August 11, 2015 By Douglas Bonderud 2 min read

How does malware make it onto corporate systems? Most companies can easily spot common attack vectors such as dire warning messages riddled with external links or suspicious email attachments that demand swift action. But malicious actors aren’t resting on their laurels and are now targeting supposedly secure processes and services to deliver malware payloads. Topping the list is a new Windows update vulnerability that was showcased during the recent Black Hat conference. The problem stems from less-than-stellar simple object access protocol (SOAP) settings — here’s how to stay clean and safe.

An Unlikely Avenue

According to Techworld, U.K. firm Context Information Security broke the news of the vulnerability at Black Hat, demonstrating that it’s possible for “a user with low privileges to install software as if they were genuine parts of the Windows Update process on internal networks.” Techworld called the vulnerability “surprising,” and it’s no wonder: This type of automated, high-level recurring Windows process has long been seen as invincible since Microsoft has a vested interest in steering cybercriminals clear of these updates.

But there’s a problem. While all update packages are signed with a Microsoft signature that cannot be altered, it’s possible to inject malware by altering SOAP XML transmission metadata and making it seem as though there’s a legitimate Windows Server Update Services (WSUS) patch waiting for download.
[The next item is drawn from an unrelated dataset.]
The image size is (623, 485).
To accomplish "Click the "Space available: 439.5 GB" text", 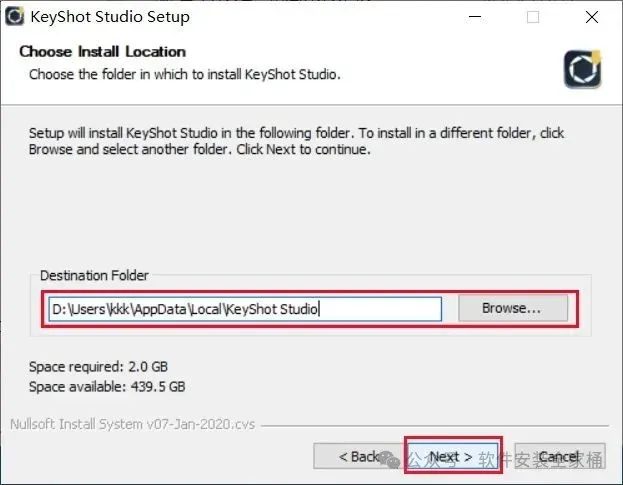I will [x=107, y=386].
Attackers could also compromise third-party driver signatures and create fake updates, which in turn prompt familiar “searching for drivers” or “Windows update” dialogue boxes.
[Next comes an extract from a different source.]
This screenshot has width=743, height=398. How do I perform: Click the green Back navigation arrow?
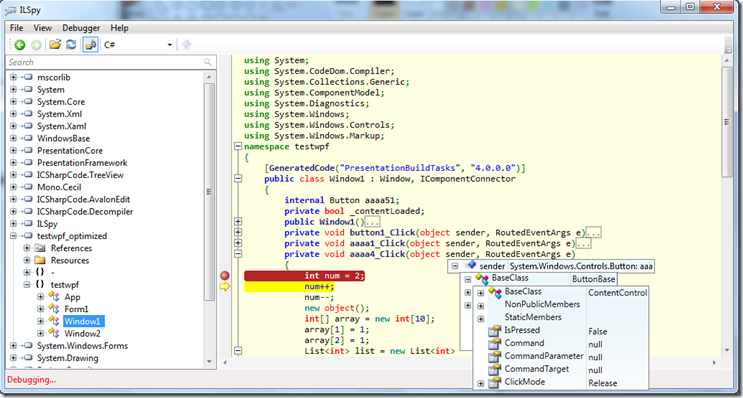20,45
Properly executed, this kind of man-in-the-middle (MitM) attack appears entirely legitimate, prompting IT admins to download and install the supposed update across all network machines. Cybercriminals, meanwhile, gain the ability to execute arbitrary commands virtually undetected since admins don’t typically put Windows updates at the top of their security hit list.
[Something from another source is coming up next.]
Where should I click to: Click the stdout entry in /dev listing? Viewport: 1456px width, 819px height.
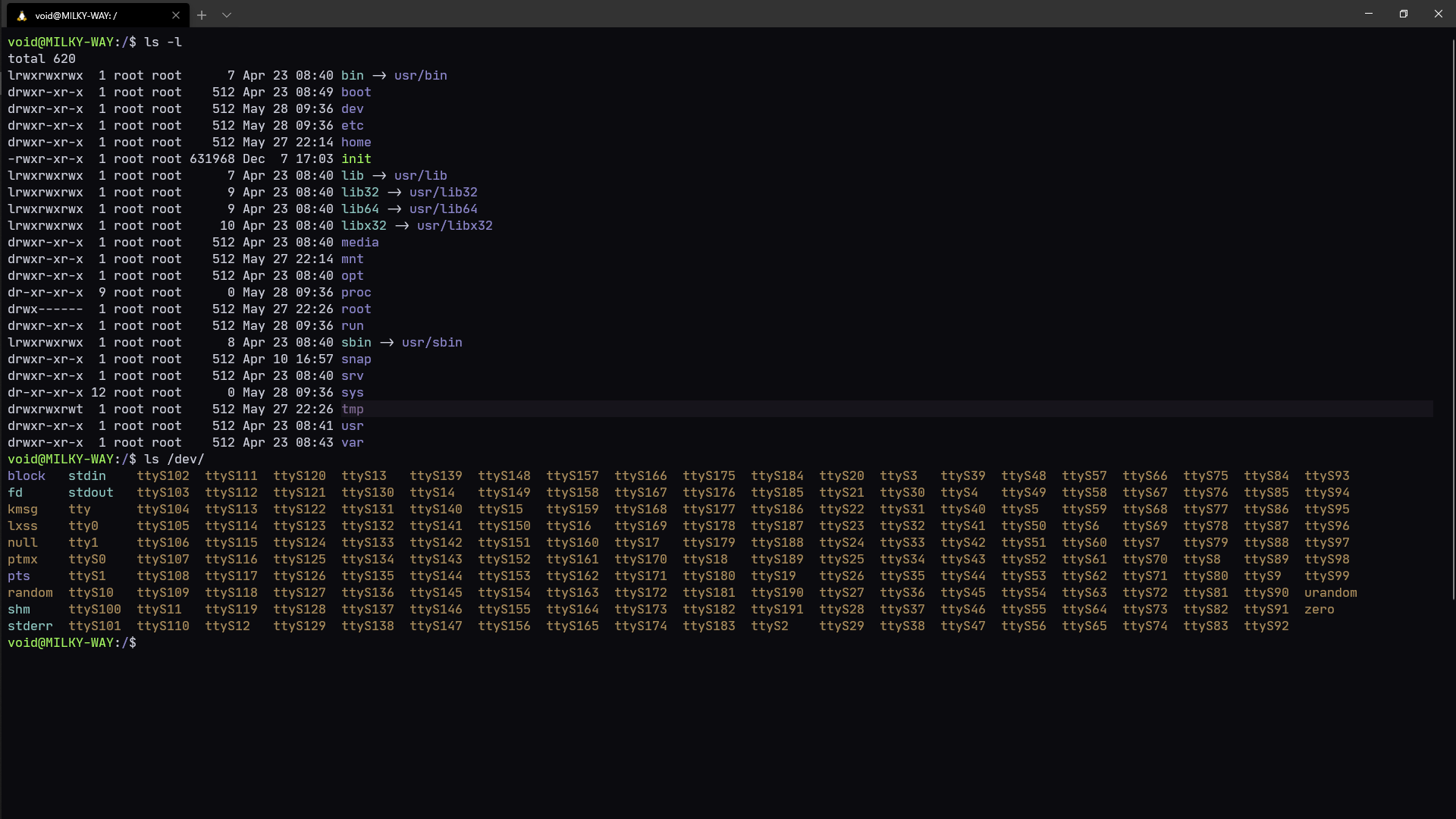pos(90,493)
Cleaning Up the Windows Update

Fortunately, there’s a straightforward solution to the problem: Use SSL-encrypted HTTPS delivery. While WSUS does support this feature, it’s not turned on by default, meaning companies need to do some leg work if they want to protect their update process. Microsoft suggests using SSL in its guidelines for WSUS but, according to Context, there is other defense in depth mitigation that the software giant could add to enhance security.

To check if they’re protected, admins need to examine registry keys. As noted by ITProProtal, any URL that doesn’t start with HTTPS is vulnerable; upgrading to HTTPS delivery negates the possibility of MitM attacks. It’s also worth noting that Windows 10 offers no inherent protection from this flaw since the Update Services server is the same regardless of Windows version. As a result, companies can’t afford to wait on making sure they’re protected, especially since Context just announced the vulnerability at the largest hacking conference in the world.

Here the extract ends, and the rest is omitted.